DR. SCOTT RECOMMENDS A VOTE FOR ITEM 1.
1. Election of Directors:
a. Scott Nominees:
/ / FOR all nominees / / WITHHOLD AUTHORITY
listed below: to vote for all
nominees listed
below:
MITCHELL W. BERGER and HENRY J. MURPHY
INSTRUCTION: (To withhold authority to vote for any
individual nominee listed above, check the "FOR" box above
and give that nominee's name to the operator.)
b. Company Nominees:
The Company is nominating three people to serve as
directors. Dr. Scott intends to use this proxy to vote FOR
one of the individuals nominated by the Company, and AGAINST
the other two Company nominees whose names are listed below.
You may withhold authority to vote for the one Company
nominee not listed on this proxy, by giving that nominee's
name to the operator.
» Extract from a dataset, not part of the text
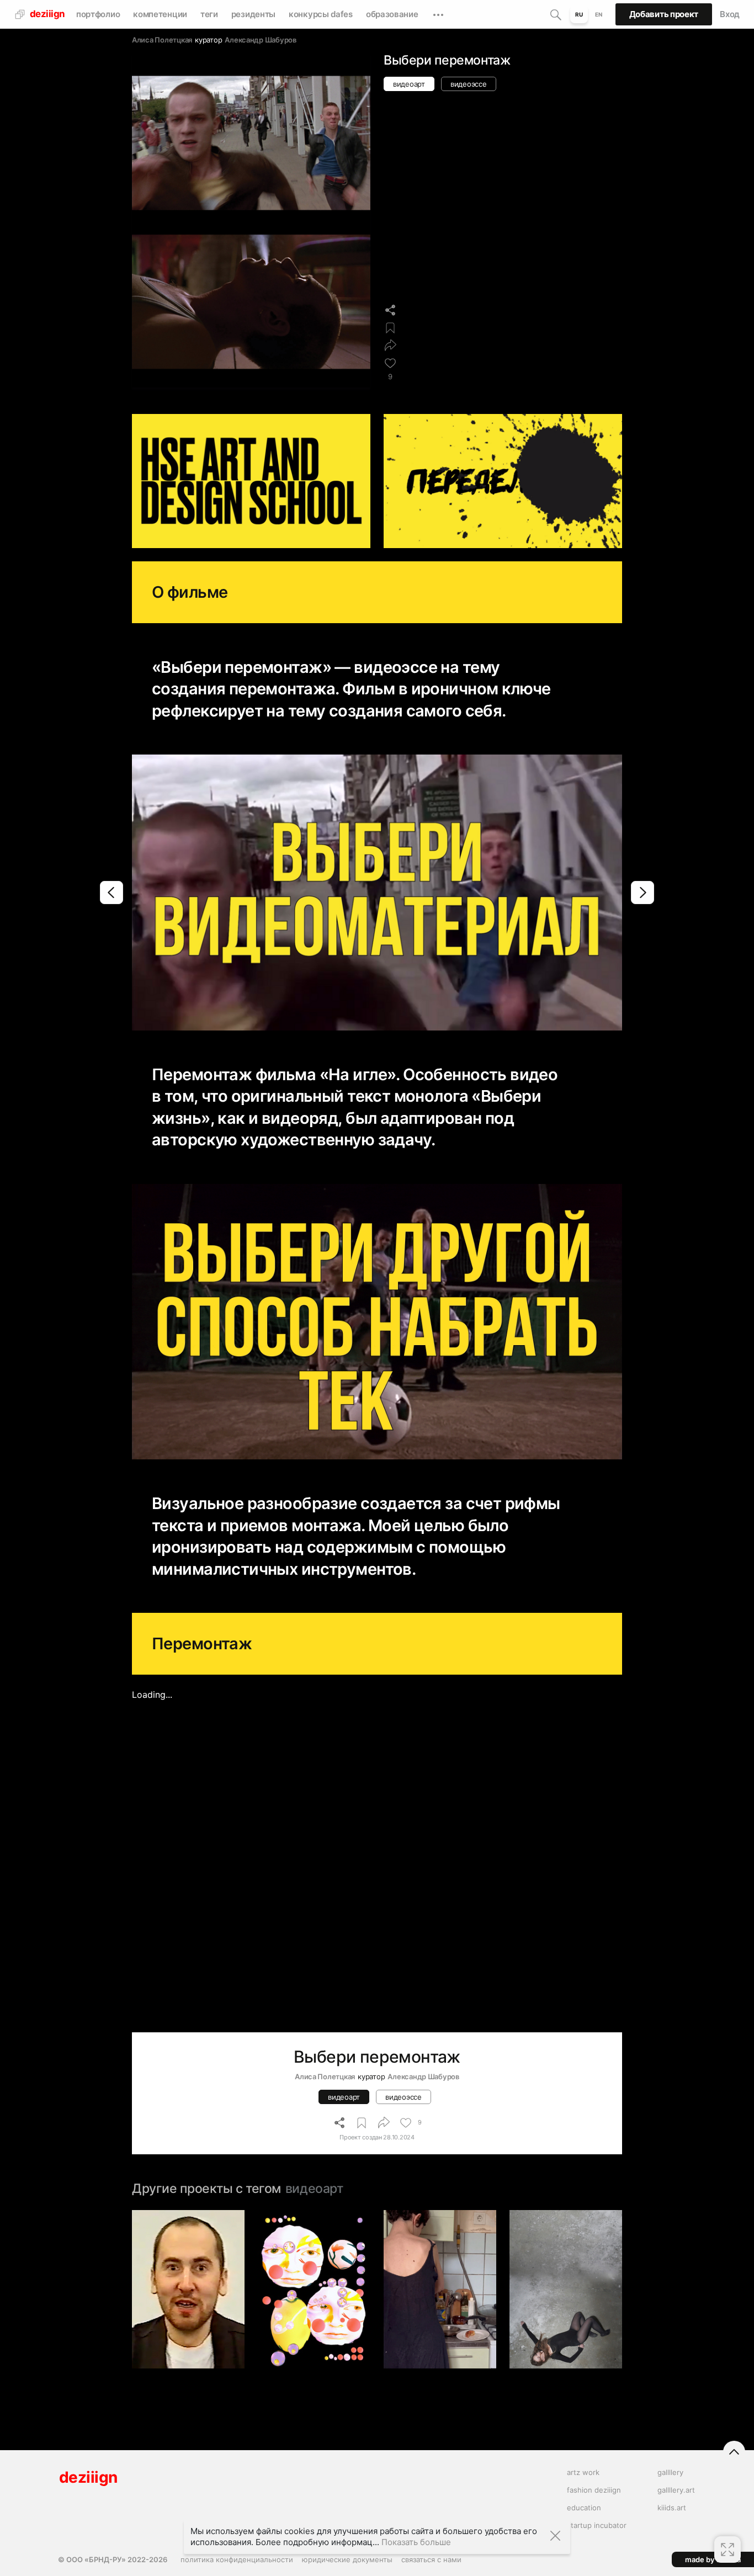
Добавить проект (664, 14)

You should refer to the Proxy
Statement distributed by the Company for the names,
backgrounds, qualifications and other information concerning
the Company's nominees. There is no assurance that any of
the Company's nominees will serve as directors if any of Dr.
Scott's nominees are elected to the Company Board.
The Company nominees with respect to whom Dr.
Scott is NOT seeking authority to vote for and WILL NOT
exercise any such authority are:
ROBERT V. HATCHER, JR. and JOSEPH G. PIEMONT
In order to withhold authority to vote for the
election of the Company nominee whose name is not listed
above, give that nominee's name to the operator.
DR. SCOTT RECOMMENDS A VOTE FOR ITEM 2.
2. Dr. Scott's Maximize Value Resolution as more fully
described in Dr. Scott's Proxy Statement.
/ / FOR / / AGAINST / / ABSTAIN
DR. SCOTT RECOMMENDS A VOTE AGAINST ITEM 3.
3. Coastal's Management Resolution as more fully described
in Dr. Scott's Proxy Statement.
/ / FOR / / AGAINST / / ABSTAIN
DR. SCOTT RECOMMENDS A VOTE FOR ITEM 4.
4. Ratification of the Appointment of KPMG Peat Marwick LLP.
/ / FOR / / AGAINST / / ABSTAIN
The proxies are hereby authorized to vote in their
discretion upon all other matters which may properly come
before the Meeting or any adjournments, postponements,
reschedulings or continuations thereof.
THIS PROXY WILL BE VOTED AS DIRECTED, BUT IF NO
DIRECTION IS INDICATED, IT WILL BE VOTED FOR THE ELECTION OF
THE NOMINEES LISTED IN ITEM 1A AND FOR THE ELECTION OF THE
COMPANY NOMINEE WHOSE NAME IS NOT LISTED IN ITEM 1B, FOR THE
ADOPTION OF THE RESOLUTION DESCRIBED IN ITEM 2, AGAINST THE
ADOPTION OF THE RESOLUTION DESCRIBED IN ITEM 3, FOR THE
RATIFICATION OF INDEPENDENT ACCOUNTANTS DESCRIBED IN ITEM 4,
AND IN THE DISCRETION OF THE PROXIES ON SUCH OTHER MATTERS
AS MAY PROPERLY COME BEFORE THE MEETING OR ANY ADJOURNMENTS,
POSTPONEMENTS, RESCHEDULINGS OR CONTINUATIONS THEREOF.